§ READING TEXT:
.....
= List of World War I puppet states =

During World War I a number of countries were conquered and controlled. Some of these countries were subsequently given new names and new government leaders loyal to the conquering country. These countries are known as puppet states. Germany and the Ottoman Empire were the two countries with puppet states. The Allies had many more puppet states than all the Central Powers collectively: the United Kingdom had the largest empire in the world.

In addition, several countries captured land in the years leading up to the war, which then became puppet states; those states which are immediately relevant to the war are also included here.

==Central Powers==

===German Empire===

The German Empire had a number of puppet states during World War I. All the states were previously under Russian control and had long been of interest to the regime.
.....
§ MATERIAL:
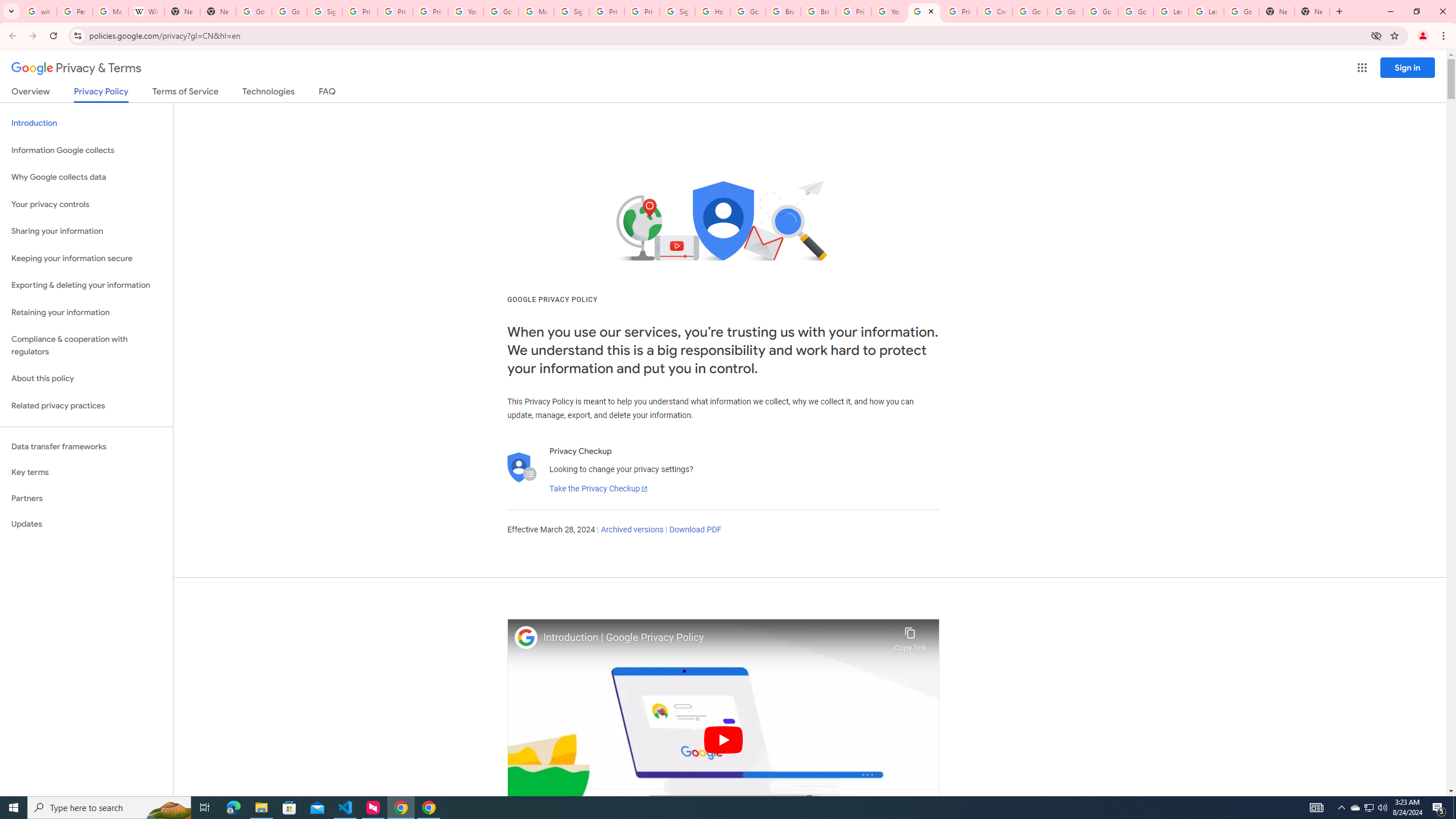  Describe the element at coordinates (818, 11) in the screenshot. I see `'Brand Resource Center'` at that location.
.....
§ PROBLEMS TO SOLVE:
**a)** Summarize the text on World War I puppet states in two sentences.
**b)** Transcribe the text on World War I puppet states between "During World War I a" and "in the world.", inclusive.
Use only the text on World War I puppet states, not the data.

§ RESPONSE LIST:
**a)** During World War I, some conquered countries were given new names and government leaders loyal to the conquering country, and these are known as puppet states. The German Empire had a number of such states, all of which had previously been under Russian control.

**b)**
During World War I a number of countries were conquered and controlled. Some of these countries were subsequently given new names and new government leaders loyal to the conquering country. These countries are known as puppet states. Germany and the Ottoman Empire were the two countries with puppet states. The Allies had many more puppet states than all the Central Powers collectively: the United Kingdom had the largest empire in the world.